→ **PASSAGE SHOWN**
※ ※ ※
To conclude, she wanted her post to be a message of positivity and encouragement, which it is, to all the brown girls who were told they were not beautiful enough by those around them.
“What I’m trying to say is don’t try and change who you are, be happy underneath your skin, your beauty is interpreted by you, you are beautiful no matter what your skin colour is! And just remember, to all the girls with brown skin who want white, you are the envy of half the women on this planet, women and girls all over the world that go to any extremes to have your colour skin, so that’s got to be something worth enjoying!” she added.
Read: This photo highlights how we apply different standards to desi women versus foreign women
While we appreciate the sentiment, lets not pretend that we're cut from the same cloth; light-skinned folks get to rock the 'tan' without the burden.
Unlike the darkened skin on white bodies that symbolise a sun-kissed, self-care day off spent sunbathing and sipping cocktails, a woman of colour is seen as inferior, even in her own society.
※ ※ ※
→ **SOURCE MATERIAL**
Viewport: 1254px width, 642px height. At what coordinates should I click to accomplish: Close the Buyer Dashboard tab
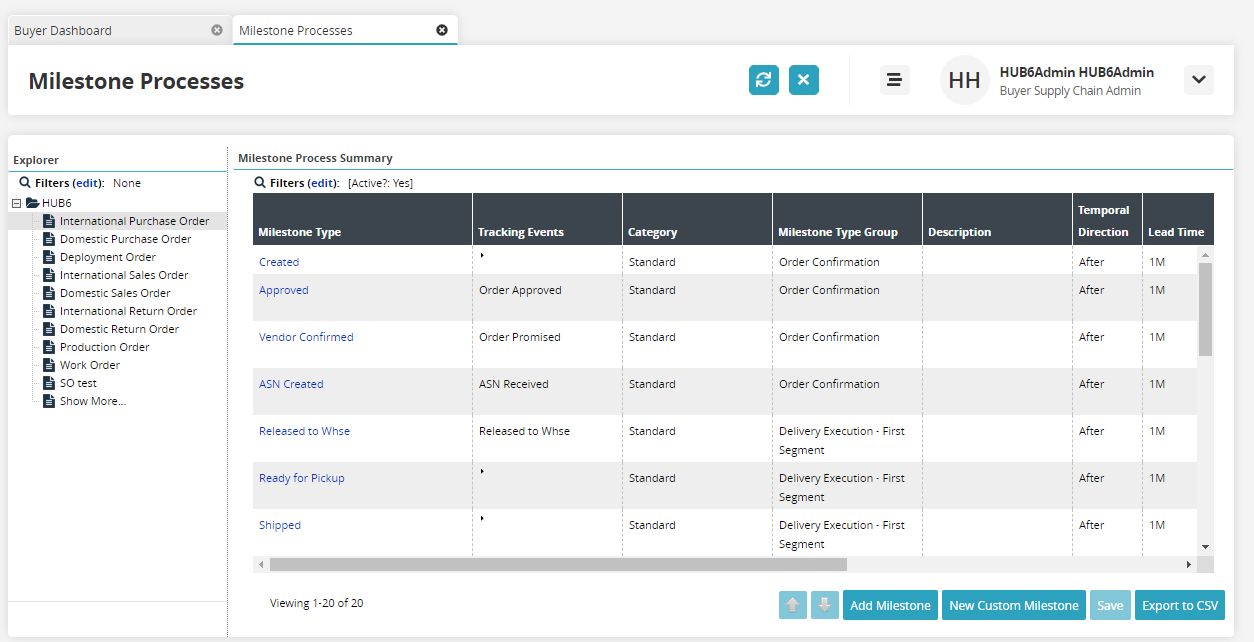point(217,30)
※ ※ ※
→ **TASK SET**
**A)** In the passage on skin color, what does darkened skin on white bodies symbolize?
**B)** Write out the part of the passage on skin color between "To conclude, she" and "those around them.", inclusive.

→ **OUTPUTS**
**A)** A sun-kissed, self-care day off spent sunbathing and sipping cocktails.

**B)**
To conclude, she wanted her post to be a message of positivity and encouragement, which it is, to all the brown girls who were told they were not beautiful enough by those around them.